##### DOCUMENT

Title :
Audio-visual emotion recognition using an emotion space concept
Author :
Kanluan, Ittipan ; Grimm, Michael ; Kroschel, Kristian
Author_Institution :
Inst. fur Nachrichtentechnik, Univ. Karlsruhe (TH), Karlsruhe, Germany
Abstract :
In this paper, we present novel methods for estimating spontaneously expressed emotions using audio-visual information. Emotions are described with three continuous-valued emotion primitives, namely valence, activation, and dominance in a 3D emotion space. We used prosodic and spectral features to represent the audio characteristics of the emotional speech. For the extraction of visual features, the 2-dimensional Discrete Cosine Transform (2D-DCT) was applied to blocks of a predefined size in facial images. Support Vector Machines (SVM) are used in their application for regression (Support Vector Regression, SVR) to estimate these 3 emotion primitives. The result showed that the emotion primitives activation and dominance can be best estimated with acoustic features, whereas the estimation of valence yields the best result when visual features are used. Both monomodal emotion estimations were subsequently fused at a decision level by a weighted linear combination. The average estimation error of the fused result was 17.6% and 12.7% below the individual error of the acoustic and visual emotion recognition, respectively. The correlation between the emotion estimates and the manual reference was increased by 12.3% and 9.0%, respectively.
Keywords :
audio-visual systems; discrete cosine transforms; emotion recognition; feature extraction; regression analysis; support vector machines; 2D discrete cosine transform; 2D-DCT; 3D emotion space; SVM; SVR; acoustic feature extraction; audio characteristics representation; audio-visual emotion recognition; emotion primitive activation; emotion primitive dominance; emotion primitive estimation; estimation error; facial image; monomodal emotion estimation; prosodic feature; spectral feature; support vector machine; support vector regression; valence; visual feature extraction; Acoustics; Correlation; Emotion recognition; Estimation; Feature extraction; Speech; Visualization;
Conference_Titel :
Signal Processing Conference, 2008 16th European
Conference_Location :
Lausanne

##########

TASK 1:
In the emotion recognition abstract, which emotion primitive gives the best estimation result when visual features are used?
TASK 2:
What are all the emotion primitives that the emotion recognition abstract uses to describe emotions?
TASK 3:
What is the Spanish translation of this sentence from the emotion recognition abstract: "Both monomodal emotion estimations were subsequently fused at a decision level by a weighted linear combination."

##### EXTRACTED ENTRIES

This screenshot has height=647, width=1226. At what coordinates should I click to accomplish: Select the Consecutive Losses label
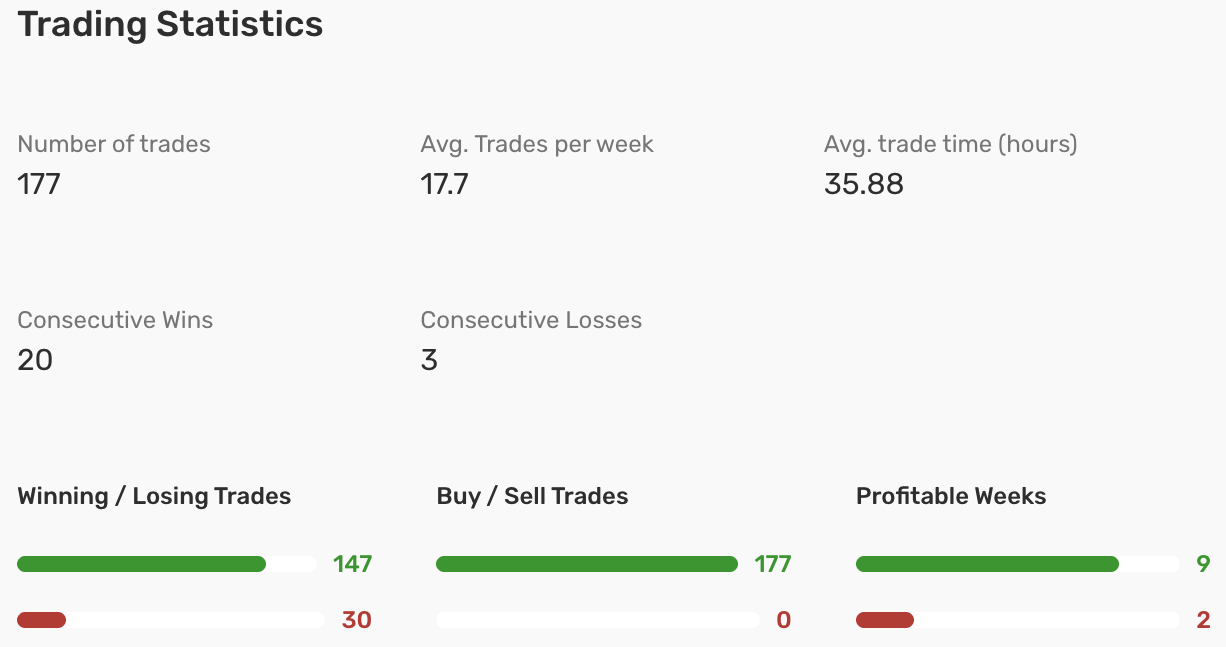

##########
##### EXTRACTED ENTRIES

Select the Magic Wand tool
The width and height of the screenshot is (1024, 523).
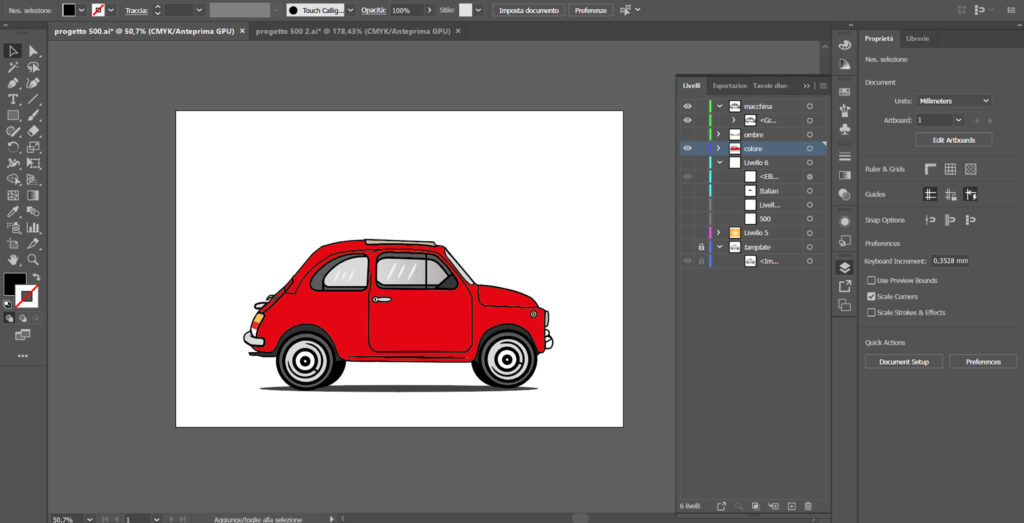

##########

COMPLETE ANSWER 1:
Valence

COMPLETE ANSWER 2:
- Valence
- Activation
- Dominance

COMPLETE ANSWER 3:
Ambas estimaciones monomodales de emociones se fusionaron posteriormente a nivel de decisión mediante una combinación lineal ponderada.